Gun's story centers on gunslinger Colton White, who was raised in the Rockies by an aging mountain man named Ned. When Ned is killed in a riverboat ambush, Colton vows revenge and heads off to find the murderers. His journey takes him across bandit-filled badlands, into Apache and militia territory, and through settler towns. Along the way, the cowboy encounters (and engages) prostitutes, vagabonds, crooked marshals and even more corrupt mercenaries, all while discovering more about himself than he bargained for.
Players get a similar deal when it comes to the game's over-the-top brutality, language and alcohol use. While Gun doesn't necessarily inhabit Resident Evil territory in terms of blood and gore, it certainly seems to relish the "freedom" that goes along with an M rating. Victims of all kinds are decapitated, dismembered and even desecrated. Heads blow up, necks are slit and eyes are gouged. In short, there's nary a scene that doesn't come with blood virtually pouring into players' laps.
The game's makers, of course, defend theese graphic depictions. Neversoft president Joel Jewett says, "If you go back to the time period from the end of the Civil War, 1865 to 1890 ... you've got roughly 30 years where you cannot believe how much happened in the Western United States. There's an unlimited amount of epic blood, guts, death." Producer Irwin Chen adds that times—and morality—were different then: "[This] isn't your standard old Western. The bad guy doesn't always wear the black hat and the good guy doesn't always get the girl and ride off into the sunset. Gun sets itself in the real West, where good and bad blurred together as murder became the only means of justice and greed corrupted all but the most righteous."
Did anarchy and violence accompany the Western expansion? Certainly. We know for a fact that these were bloody times in which order was established by whoever possessed the fastest draw or the biggest weapon. That still doesn't necessitate the extent to which the shoot-'em-up Gun glorifies the most spectacular ways to kill and the most debase of existences.
Indeed, violence isn't the only negative yet ever-present element here. To restore health, Colton takes swigs from liquor bottles collected along the way. As Ned faces death, his last words instruct Colton to go find a prostitute named Jenny, who, along with providing further guidance, lends her services to him. Add to this a never-ending stream of obscenities (f-words, s-words and misuses of God's and Jesus' names included) and some severely misguided spirituality. So-called "Christian" symbols and characters are misused throughout. And the game opens with the Lord's Prayer being uttered as Colton puts a bullet through an attacker's skull.

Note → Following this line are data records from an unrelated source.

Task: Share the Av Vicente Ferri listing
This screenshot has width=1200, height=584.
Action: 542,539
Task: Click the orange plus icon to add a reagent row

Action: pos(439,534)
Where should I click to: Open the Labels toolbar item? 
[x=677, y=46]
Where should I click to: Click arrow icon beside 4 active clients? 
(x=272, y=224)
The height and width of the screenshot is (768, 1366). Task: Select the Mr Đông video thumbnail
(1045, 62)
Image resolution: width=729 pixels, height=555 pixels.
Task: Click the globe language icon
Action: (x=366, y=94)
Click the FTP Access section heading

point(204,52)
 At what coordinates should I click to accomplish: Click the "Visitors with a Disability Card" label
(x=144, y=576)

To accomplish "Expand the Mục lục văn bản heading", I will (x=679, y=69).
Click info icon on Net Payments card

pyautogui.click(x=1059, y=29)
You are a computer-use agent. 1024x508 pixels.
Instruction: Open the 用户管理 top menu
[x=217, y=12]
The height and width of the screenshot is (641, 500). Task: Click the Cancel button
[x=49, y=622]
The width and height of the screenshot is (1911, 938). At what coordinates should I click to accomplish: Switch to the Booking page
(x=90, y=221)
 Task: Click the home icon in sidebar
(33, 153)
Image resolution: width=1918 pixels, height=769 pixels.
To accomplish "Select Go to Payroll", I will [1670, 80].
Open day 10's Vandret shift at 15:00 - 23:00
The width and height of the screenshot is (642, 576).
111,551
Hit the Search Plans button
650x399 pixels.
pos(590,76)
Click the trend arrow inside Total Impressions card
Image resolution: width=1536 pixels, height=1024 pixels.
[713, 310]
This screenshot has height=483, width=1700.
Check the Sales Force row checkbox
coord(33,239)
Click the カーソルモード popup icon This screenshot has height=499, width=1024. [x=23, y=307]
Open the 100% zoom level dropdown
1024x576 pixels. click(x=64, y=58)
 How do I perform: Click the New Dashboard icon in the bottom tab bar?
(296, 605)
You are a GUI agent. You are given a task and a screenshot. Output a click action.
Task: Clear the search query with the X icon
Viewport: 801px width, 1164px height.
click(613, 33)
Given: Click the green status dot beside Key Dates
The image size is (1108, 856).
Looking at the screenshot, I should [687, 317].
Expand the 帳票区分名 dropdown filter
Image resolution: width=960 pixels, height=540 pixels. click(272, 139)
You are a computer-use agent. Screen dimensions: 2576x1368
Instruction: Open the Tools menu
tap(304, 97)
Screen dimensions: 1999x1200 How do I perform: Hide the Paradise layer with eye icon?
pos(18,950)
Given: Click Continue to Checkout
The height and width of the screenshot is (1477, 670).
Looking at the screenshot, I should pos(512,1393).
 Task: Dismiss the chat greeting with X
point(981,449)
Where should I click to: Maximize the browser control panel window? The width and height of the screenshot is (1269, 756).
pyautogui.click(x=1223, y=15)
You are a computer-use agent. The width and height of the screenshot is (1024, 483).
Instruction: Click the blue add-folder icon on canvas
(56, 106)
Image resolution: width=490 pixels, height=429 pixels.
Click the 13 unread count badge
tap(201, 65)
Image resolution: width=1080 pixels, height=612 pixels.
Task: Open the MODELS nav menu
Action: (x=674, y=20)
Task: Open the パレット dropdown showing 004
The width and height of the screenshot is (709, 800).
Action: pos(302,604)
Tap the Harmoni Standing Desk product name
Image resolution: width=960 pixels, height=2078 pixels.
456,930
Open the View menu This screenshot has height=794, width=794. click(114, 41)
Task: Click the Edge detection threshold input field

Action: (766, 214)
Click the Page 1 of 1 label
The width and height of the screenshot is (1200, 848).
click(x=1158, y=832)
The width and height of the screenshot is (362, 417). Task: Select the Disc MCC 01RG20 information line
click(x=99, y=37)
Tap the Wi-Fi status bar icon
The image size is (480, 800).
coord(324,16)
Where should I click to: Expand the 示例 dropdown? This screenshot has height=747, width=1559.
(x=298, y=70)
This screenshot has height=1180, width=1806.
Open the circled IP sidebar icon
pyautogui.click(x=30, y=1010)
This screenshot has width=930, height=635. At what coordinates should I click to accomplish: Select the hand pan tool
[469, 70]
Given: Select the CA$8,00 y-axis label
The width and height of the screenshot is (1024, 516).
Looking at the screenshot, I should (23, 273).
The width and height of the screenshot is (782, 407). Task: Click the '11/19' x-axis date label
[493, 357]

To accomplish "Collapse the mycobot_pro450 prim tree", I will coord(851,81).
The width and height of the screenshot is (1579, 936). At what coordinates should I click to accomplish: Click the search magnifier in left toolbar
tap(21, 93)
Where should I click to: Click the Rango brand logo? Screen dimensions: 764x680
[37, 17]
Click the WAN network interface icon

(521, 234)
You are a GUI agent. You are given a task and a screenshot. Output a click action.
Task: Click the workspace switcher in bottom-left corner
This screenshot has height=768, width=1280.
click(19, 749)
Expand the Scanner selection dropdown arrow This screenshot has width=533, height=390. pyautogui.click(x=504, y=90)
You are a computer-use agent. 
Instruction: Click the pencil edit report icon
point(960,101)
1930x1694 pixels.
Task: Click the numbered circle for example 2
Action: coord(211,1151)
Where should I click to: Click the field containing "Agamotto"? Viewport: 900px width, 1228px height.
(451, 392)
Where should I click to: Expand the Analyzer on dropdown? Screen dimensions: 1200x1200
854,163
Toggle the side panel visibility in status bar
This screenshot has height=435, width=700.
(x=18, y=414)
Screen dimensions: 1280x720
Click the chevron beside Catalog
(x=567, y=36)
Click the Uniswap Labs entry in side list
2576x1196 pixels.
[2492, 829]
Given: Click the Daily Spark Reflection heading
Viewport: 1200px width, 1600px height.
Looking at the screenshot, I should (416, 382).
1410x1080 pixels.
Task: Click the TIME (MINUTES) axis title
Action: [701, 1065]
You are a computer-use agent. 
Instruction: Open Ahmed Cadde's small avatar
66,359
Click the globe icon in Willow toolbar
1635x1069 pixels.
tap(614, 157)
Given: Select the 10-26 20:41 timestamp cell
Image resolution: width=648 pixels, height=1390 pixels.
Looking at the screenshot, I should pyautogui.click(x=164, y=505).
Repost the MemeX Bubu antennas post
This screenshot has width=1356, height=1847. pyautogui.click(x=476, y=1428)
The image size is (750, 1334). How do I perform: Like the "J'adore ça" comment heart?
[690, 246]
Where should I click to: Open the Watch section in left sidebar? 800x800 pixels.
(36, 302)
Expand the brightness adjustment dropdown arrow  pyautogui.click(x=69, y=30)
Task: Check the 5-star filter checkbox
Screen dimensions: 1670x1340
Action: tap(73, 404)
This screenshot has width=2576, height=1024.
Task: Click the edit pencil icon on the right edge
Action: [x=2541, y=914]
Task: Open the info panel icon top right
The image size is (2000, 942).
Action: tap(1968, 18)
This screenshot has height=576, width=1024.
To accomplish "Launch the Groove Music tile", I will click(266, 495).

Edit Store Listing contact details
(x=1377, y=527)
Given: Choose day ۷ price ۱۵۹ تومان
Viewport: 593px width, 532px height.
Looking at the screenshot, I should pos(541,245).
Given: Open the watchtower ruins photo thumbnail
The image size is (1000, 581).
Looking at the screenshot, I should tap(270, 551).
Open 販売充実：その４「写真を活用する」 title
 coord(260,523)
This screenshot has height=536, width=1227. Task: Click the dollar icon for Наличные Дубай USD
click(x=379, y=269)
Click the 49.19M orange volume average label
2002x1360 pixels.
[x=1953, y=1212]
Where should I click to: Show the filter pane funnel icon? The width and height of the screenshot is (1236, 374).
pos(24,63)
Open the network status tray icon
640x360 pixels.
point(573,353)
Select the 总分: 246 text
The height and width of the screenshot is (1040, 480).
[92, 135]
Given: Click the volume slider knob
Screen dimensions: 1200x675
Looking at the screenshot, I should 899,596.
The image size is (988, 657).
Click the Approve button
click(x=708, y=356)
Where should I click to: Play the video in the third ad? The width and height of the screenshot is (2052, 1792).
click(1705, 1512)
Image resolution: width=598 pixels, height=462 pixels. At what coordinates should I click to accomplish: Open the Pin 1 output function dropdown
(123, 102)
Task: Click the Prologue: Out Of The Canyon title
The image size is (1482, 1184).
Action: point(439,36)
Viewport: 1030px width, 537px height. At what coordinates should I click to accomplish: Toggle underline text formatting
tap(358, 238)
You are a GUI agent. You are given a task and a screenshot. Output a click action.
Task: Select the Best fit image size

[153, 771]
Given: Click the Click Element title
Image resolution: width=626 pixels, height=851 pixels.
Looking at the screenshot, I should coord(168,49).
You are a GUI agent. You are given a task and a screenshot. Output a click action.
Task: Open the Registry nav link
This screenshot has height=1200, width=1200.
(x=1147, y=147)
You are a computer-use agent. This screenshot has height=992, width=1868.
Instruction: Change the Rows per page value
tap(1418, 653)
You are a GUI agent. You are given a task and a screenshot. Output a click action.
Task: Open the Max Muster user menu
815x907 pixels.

So Gun is filled to the brim with foul content. Case closed, right? Not exactly. Because even more disturbing than the game's content is its high quality craftsmanship—that makes all the messy morality seem OK. Hard-core gamers may criticize this adventure's difficulty level, but pros and rookies alike will agree that the project's visual, audio and gameplay aspects are remarkable. Like Grand Theft Auto, this is a limitless world in which players can spend hours on side missions ranging from poker games to riding for the Pony Express to hunting wild game. Meanwhile, the main story line is broken up into bite-size missions that never feel redundant.
All of this adds up to an intriguing journey that's ultra-violent and crude yet addictive in nature—just how the game's makers planned it. "There just aren't any good adventure games these days," claims Neversoft director of development Scott Pease. "So ... our goal [was] to marry some kick-a-- third-person and first-person shooting mechanics with a wide open, free-roaming adventure where you have this huge world to play with. On top of that, we built this epic story that's kind of true to the West, true to the mythic tales of violence."
"Kind of" is the key element there. Obviously, the Wild West was exactly that—wild. But recreating the era with freeze-frame depictions of heads being blast off and blood spewing from dismembered bodies seems like a whole lot of overkill.